• [To do]: Render the rows from the line containing "This screenshot has width=625, height=349." through the line containing "chart-title: AUD/USD (CandleStick) is" as a numbered list, skipping blank lines and leaving out the pictures.

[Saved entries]
══════════════════════════════

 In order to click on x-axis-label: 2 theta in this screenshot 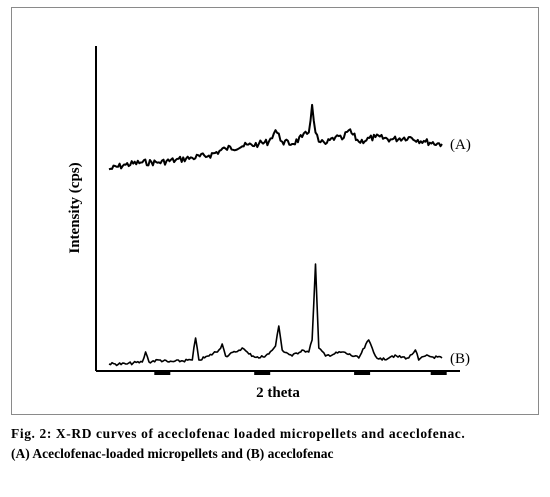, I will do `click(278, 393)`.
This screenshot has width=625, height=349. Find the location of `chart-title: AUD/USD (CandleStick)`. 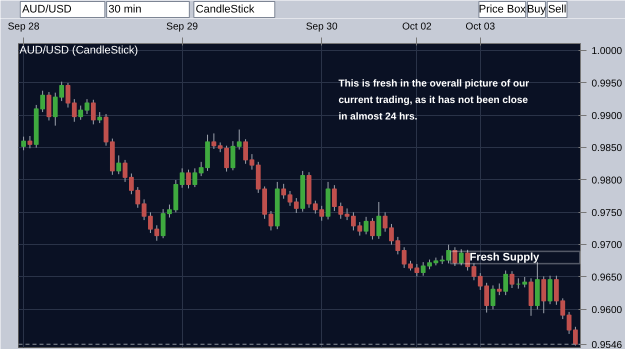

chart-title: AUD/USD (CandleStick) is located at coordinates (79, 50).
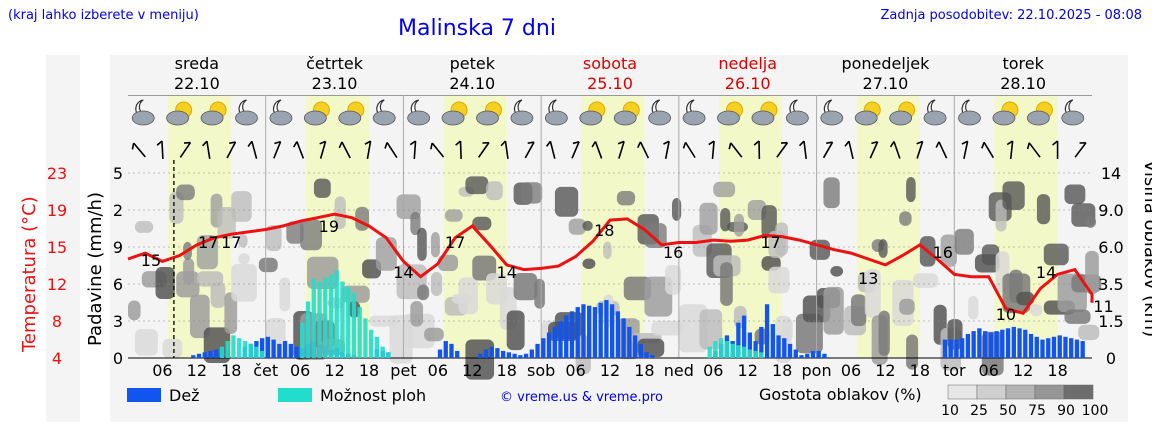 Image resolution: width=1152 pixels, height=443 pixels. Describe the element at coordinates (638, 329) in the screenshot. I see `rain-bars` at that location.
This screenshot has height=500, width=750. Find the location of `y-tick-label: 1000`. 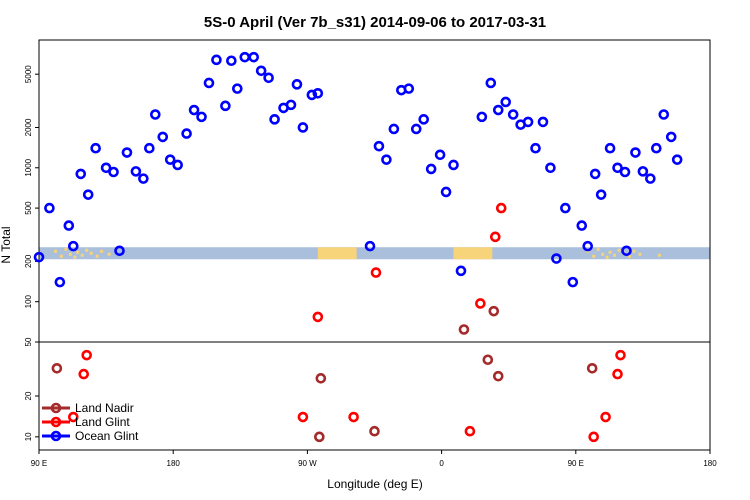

══════════════════════════════

• [Solution to the problem]:
1. This screenshot has width=625, height=349. Find the location of `chart-title: AUD/USD (CandleStick)`. 
2. chart-title: AUD/USD (CandleStick) is located at coordinates (79, 50).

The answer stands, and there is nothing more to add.